ACTIVITY → An exact copy of the records below is needed, with every picture left out.

── PROVIDED RECORDS

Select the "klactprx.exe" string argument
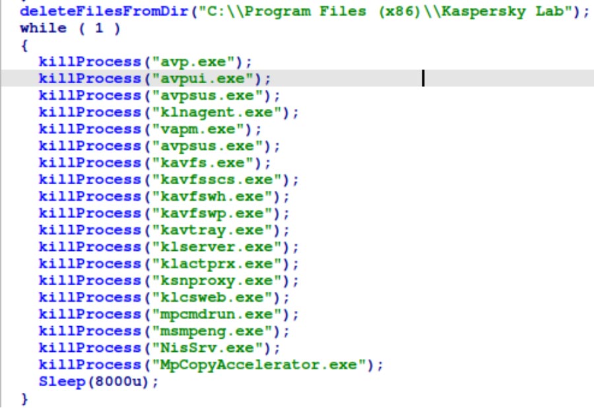The width and height of the screenshot is (594, 408). click(x=218, y=264)
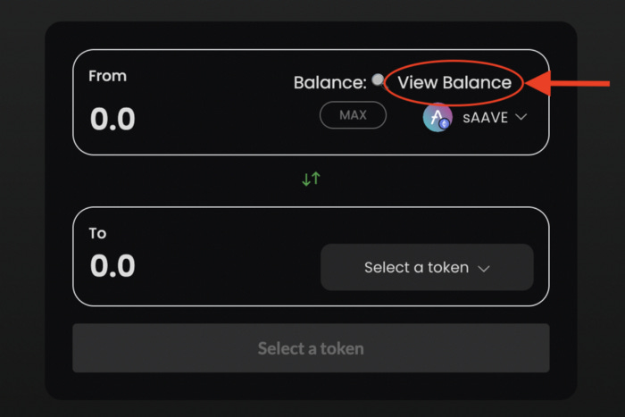625x417 pixels.
Task: Click the From label text
Action: click(x=108, y=76)
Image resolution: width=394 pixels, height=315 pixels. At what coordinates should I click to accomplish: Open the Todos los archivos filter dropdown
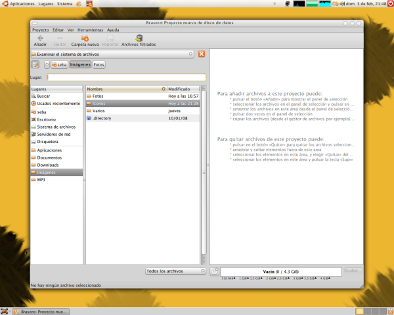click(175, 271)
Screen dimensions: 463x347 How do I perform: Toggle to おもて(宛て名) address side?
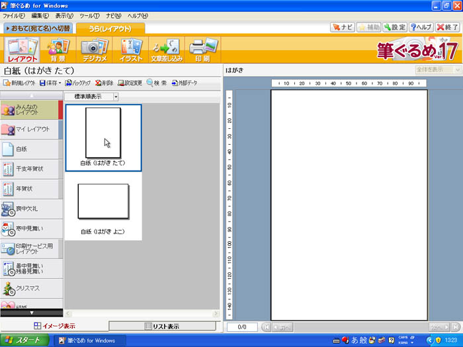tap(38, 28)
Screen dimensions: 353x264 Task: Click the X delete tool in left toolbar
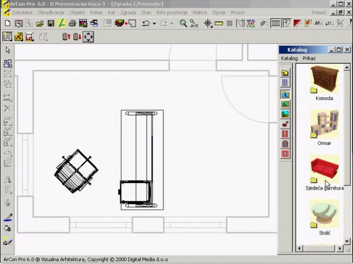pyautogui.click(x=7, y=108)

────

ANSWER AREA →
Select the "klactprx.exe" string argument
The width and height of the screenshot is (594, 408). click(x=218, y=264)
625x417 pixels.
Task: Click the From label text
Action: click(x=108, y=76)
Image resolution: width=394 pixels, height=315 pixels. At what coordinates should I click to accomplish: Open the Todos los archivos filter dropdown
click(175, 271)
Screen dimensions: 463x347 How do I perform: Toggle to おもて(宛て名) address side?
tap(38, 28)
Screen dimensions: 353x264 Task: Click the X delete tool in left toolbar
pyautogui.click(x=7, y=108)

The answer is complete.